**WORK INSTRUCTION:** Your task is to repeat the entries exactly from their first line through the line with "Image resolution: width=1578", and to stop there.

**SOURCE DATA:**
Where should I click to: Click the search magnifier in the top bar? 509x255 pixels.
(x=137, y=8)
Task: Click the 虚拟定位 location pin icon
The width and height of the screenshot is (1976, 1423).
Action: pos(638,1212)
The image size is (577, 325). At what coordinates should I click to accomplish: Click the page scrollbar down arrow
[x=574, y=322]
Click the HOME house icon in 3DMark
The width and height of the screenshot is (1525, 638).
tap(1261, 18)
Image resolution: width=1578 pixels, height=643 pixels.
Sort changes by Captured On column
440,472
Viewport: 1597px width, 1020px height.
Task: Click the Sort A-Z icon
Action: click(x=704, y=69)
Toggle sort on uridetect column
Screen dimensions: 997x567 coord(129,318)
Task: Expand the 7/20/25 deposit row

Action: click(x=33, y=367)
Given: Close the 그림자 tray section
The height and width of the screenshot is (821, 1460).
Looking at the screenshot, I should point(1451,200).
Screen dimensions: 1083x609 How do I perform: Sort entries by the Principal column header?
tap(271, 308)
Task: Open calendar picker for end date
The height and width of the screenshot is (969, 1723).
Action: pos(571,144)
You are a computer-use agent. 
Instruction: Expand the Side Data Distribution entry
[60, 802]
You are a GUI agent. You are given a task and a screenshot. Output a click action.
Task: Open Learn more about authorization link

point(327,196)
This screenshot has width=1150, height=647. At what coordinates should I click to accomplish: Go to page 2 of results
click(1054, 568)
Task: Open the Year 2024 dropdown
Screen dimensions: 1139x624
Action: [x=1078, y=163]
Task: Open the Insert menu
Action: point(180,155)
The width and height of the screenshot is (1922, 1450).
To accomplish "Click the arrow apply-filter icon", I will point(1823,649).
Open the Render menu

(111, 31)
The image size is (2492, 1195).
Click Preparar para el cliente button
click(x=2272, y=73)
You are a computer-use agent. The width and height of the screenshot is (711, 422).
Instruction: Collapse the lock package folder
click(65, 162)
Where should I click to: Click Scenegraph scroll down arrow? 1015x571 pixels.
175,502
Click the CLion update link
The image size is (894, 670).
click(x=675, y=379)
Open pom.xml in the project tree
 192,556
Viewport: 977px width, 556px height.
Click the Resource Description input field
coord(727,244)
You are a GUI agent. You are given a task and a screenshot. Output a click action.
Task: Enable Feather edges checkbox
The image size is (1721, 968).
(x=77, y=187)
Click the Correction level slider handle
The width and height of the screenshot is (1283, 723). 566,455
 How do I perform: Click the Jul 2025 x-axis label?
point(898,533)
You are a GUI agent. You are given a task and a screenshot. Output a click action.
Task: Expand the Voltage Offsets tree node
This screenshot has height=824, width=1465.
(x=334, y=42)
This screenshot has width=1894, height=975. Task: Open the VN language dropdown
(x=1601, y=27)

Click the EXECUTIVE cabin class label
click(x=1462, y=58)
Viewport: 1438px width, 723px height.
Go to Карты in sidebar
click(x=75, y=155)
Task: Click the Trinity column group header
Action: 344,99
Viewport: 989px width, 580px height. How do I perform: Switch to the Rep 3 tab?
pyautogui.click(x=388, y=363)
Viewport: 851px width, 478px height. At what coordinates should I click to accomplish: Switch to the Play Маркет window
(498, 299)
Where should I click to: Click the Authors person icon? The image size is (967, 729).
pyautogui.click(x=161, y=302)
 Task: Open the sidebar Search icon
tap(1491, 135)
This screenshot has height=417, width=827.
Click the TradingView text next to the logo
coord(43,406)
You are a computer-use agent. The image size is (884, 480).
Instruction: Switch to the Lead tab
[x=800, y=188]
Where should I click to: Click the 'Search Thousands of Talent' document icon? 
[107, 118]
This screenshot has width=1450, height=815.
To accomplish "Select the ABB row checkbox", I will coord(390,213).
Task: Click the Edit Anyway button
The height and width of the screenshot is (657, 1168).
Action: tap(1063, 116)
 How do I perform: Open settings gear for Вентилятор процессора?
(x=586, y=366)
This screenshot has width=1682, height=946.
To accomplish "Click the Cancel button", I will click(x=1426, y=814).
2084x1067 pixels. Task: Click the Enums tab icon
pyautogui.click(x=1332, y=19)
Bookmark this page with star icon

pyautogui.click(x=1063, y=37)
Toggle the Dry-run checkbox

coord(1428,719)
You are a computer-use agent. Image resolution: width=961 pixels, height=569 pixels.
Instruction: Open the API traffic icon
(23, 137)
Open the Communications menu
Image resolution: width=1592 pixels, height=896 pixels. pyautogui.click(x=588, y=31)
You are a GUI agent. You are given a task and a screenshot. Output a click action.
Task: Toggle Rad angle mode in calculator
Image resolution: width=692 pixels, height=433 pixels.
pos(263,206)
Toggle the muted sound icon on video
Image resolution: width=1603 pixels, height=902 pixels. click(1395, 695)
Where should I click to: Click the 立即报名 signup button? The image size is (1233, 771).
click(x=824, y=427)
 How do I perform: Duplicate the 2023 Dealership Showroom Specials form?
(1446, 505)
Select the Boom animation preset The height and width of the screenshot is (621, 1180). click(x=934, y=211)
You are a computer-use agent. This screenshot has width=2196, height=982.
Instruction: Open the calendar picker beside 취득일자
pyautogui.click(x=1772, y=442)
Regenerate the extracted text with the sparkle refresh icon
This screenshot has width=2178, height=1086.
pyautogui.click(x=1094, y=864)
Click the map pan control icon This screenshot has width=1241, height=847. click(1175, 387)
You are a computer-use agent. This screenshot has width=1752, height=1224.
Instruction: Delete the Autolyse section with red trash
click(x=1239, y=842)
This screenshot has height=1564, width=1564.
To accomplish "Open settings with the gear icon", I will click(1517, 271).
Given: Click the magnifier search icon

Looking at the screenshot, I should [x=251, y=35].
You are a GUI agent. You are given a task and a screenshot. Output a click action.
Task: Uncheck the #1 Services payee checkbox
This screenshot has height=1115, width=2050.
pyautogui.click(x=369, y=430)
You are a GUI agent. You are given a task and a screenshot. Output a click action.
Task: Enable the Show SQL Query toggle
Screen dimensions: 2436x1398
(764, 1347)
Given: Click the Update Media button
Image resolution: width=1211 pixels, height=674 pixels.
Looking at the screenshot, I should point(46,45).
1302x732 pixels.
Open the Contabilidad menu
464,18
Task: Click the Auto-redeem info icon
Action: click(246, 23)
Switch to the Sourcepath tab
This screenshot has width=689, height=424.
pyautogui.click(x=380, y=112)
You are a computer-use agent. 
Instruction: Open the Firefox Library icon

**TASK SOLUTION:**
Where should I click to: Click the search magnifier in the top bar? 509x255 pixels.
(x=137, y=8)
Task: Click the 虚拟定位 location pin icon
The width and height of the screenshot is (1976, 1423).
Action: pos(638,1212)
The image size is (577, 325). At what coordinates should I click to accomplish: Click the page scrollbar down arrow
[x=574, y=322]
Click the HOME house icon in 3DMark
The width and height of the screenshot is (1525, 638).
tap(1261, 18)
Image resolution: width=1578 pixels, height=643 pixels.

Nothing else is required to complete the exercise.